§ Directions for this task
In the entries below, count every line containing "computer". Reply with the number alone.

§ Extracted information
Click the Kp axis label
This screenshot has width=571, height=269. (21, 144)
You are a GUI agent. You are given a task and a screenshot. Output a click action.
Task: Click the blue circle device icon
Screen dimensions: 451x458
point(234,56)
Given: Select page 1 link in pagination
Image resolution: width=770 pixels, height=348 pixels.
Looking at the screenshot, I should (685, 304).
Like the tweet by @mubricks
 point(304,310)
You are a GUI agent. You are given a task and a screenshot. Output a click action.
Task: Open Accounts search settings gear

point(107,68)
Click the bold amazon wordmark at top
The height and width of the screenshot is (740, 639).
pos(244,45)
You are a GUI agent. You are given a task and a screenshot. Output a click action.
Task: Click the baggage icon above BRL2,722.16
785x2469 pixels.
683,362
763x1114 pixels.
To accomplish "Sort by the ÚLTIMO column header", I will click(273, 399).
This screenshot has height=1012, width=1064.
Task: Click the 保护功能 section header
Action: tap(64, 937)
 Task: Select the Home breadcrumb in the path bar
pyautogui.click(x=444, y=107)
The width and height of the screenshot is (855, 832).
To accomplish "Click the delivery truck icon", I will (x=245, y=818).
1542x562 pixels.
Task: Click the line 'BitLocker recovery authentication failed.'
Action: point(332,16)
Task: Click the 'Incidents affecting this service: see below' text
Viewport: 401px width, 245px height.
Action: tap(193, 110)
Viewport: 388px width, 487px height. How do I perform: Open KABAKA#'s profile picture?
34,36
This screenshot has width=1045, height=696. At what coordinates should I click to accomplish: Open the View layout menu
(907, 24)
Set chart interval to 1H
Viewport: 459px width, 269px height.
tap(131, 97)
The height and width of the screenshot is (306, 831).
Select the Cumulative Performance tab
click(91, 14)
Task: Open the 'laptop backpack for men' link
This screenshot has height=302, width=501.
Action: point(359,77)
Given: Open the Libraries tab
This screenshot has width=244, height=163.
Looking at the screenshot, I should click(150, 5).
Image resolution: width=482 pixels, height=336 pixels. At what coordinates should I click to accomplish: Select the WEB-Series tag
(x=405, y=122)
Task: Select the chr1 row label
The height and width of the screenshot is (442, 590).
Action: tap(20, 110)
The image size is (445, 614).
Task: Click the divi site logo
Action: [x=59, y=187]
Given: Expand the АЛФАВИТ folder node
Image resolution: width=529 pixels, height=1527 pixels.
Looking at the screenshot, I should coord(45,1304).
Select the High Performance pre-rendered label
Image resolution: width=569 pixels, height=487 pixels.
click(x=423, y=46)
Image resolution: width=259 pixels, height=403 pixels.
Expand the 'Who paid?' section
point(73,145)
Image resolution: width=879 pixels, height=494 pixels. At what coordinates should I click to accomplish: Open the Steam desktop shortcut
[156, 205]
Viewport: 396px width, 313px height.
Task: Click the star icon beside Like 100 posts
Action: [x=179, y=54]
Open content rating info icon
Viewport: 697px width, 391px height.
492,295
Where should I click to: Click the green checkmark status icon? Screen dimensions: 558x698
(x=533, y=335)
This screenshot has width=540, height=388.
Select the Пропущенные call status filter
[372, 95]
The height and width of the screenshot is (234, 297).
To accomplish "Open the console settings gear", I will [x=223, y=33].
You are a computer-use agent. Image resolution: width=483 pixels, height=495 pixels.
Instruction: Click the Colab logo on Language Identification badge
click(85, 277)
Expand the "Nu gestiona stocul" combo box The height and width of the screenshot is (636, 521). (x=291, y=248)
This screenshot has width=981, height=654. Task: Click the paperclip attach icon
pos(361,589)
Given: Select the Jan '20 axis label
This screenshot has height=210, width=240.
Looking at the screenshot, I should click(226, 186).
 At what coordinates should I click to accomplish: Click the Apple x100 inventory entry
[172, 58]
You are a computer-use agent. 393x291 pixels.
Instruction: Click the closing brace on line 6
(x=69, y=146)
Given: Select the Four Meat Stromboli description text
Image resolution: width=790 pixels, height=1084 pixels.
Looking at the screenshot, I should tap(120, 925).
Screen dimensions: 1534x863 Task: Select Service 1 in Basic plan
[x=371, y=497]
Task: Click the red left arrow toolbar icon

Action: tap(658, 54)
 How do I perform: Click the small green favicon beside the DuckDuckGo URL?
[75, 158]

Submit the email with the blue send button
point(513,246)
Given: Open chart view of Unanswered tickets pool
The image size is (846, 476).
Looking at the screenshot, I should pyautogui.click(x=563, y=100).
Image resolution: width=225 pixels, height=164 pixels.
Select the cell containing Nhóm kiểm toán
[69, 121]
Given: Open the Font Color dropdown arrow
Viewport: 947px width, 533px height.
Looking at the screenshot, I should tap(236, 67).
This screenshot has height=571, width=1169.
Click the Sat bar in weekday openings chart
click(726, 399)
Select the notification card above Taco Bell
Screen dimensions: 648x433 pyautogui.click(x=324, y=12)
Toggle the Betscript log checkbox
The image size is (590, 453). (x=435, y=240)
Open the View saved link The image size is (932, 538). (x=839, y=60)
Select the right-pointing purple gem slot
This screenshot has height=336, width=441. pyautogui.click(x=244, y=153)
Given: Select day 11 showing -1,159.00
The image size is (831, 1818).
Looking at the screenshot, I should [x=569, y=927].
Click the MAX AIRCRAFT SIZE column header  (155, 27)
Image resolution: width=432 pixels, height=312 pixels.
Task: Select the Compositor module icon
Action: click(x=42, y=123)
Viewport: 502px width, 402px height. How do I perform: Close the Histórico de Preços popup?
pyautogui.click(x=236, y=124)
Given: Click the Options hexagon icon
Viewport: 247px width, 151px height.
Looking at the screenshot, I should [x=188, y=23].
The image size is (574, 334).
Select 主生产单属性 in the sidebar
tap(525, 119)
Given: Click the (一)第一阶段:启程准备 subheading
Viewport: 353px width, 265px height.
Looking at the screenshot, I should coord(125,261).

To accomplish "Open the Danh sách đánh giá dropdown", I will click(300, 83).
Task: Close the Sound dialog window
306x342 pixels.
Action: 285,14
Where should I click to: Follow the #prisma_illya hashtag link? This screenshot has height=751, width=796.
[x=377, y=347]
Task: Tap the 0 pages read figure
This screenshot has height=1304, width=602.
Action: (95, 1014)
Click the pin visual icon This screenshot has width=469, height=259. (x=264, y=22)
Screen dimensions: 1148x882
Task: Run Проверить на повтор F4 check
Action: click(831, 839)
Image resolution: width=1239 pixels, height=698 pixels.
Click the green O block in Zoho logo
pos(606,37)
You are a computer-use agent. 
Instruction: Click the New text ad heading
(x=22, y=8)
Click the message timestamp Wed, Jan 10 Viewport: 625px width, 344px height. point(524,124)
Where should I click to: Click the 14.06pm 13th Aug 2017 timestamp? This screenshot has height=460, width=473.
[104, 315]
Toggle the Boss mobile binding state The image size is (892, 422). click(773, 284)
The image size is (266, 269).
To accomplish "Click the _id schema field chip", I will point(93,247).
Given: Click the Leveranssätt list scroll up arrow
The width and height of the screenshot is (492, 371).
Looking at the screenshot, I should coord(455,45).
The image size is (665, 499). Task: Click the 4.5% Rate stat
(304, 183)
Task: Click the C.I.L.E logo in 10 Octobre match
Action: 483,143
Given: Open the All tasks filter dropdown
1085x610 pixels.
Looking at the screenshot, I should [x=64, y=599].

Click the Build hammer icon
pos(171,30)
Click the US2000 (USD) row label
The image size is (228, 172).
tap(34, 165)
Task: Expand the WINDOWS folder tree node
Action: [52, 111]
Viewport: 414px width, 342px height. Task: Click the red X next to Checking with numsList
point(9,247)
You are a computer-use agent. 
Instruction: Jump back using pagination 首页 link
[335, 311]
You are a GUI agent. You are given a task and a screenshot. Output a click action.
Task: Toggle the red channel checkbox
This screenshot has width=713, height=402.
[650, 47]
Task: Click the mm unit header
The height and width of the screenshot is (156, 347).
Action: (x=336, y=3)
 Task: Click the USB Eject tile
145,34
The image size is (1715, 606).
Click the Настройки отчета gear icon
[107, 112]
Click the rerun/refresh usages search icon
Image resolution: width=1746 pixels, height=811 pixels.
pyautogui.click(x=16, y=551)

§ Written response
4